So, the big meeting went amazingly well.
I put in so many hours of prep that one part of me isn't surprised, but most of me is still, actually, pretty surprised.
After my talk, there were many questions, and only one was difficult. I did OK with that one.
The next day, one of the folks called me and said, "You were really impressive. I felt like standing up and cheering after your talk."
I have to say that I owe a debt of gratitude to many, many of you. I asked for a lot of help, and I got it in droves.
I needed that help because even though I am good at the talking part and strong in my passion for transformation and change, there was much I didn't know and much else I needed to provide. And many, many of you helped me, and are still helping me.
Thank you. I will not forget those who helped me. When you have need, I will be there.

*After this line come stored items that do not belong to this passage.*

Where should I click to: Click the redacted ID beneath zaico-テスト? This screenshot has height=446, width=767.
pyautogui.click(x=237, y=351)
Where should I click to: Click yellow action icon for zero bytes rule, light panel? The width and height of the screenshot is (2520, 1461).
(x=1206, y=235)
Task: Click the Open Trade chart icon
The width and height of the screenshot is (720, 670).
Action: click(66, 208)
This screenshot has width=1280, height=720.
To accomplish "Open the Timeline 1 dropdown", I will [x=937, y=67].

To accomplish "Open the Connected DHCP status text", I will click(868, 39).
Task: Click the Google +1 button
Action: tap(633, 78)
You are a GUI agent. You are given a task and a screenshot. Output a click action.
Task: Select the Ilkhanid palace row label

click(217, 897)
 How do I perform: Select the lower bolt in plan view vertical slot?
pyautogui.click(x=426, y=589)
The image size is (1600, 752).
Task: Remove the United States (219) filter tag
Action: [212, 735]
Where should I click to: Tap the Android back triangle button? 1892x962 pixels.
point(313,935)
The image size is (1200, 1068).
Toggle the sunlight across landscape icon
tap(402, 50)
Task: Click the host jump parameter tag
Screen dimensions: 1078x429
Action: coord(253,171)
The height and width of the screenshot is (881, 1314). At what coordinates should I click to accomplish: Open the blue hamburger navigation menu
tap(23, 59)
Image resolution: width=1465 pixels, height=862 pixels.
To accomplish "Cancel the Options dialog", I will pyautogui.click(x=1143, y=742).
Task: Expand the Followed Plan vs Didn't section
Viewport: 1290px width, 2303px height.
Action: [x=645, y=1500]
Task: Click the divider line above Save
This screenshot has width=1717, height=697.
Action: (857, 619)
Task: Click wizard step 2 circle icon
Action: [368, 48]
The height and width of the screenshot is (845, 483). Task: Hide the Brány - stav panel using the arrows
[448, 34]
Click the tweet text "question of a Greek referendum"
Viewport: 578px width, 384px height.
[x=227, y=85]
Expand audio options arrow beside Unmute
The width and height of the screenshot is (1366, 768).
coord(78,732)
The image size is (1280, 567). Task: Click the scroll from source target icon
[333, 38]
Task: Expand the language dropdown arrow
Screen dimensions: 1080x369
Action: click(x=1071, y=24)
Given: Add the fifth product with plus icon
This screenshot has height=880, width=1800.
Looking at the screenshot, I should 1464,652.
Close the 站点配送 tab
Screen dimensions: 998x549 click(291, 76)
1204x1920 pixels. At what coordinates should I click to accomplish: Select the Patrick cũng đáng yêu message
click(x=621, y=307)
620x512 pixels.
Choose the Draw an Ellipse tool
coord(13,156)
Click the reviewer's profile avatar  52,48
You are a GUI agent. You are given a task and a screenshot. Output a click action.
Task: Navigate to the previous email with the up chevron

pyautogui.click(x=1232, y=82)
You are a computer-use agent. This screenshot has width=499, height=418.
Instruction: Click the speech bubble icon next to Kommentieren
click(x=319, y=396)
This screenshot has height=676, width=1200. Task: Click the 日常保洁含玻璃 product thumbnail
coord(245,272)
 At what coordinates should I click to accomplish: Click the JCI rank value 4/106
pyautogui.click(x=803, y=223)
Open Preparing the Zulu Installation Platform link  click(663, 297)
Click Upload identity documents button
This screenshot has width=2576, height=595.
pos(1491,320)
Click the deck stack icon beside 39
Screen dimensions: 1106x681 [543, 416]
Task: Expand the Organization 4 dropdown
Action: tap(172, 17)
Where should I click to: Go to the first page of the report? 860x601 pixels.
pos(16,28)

This morning I woke up with this thought in my head: "I have eight days to make and upload my TED Talk application."
I've had the link for weeks, and divalion sent me a link to the New York page ages ago. I even posted a link on LJ for you.
Here's the crazy secret: I've been too scared to look at it until today.
This, more than anything, is why I need people who care around me: I need them to push me over that little edge of fear.
I woke up and told Michael, and he immediately reached for his iPad to look for the link.
We looked at it together and it's not that bad at all.
I even have access to a video of a longer talk I can potentially hack and link to in my application. I should have been on that already...
But we're on it today, now.
Next stop, TED 2013.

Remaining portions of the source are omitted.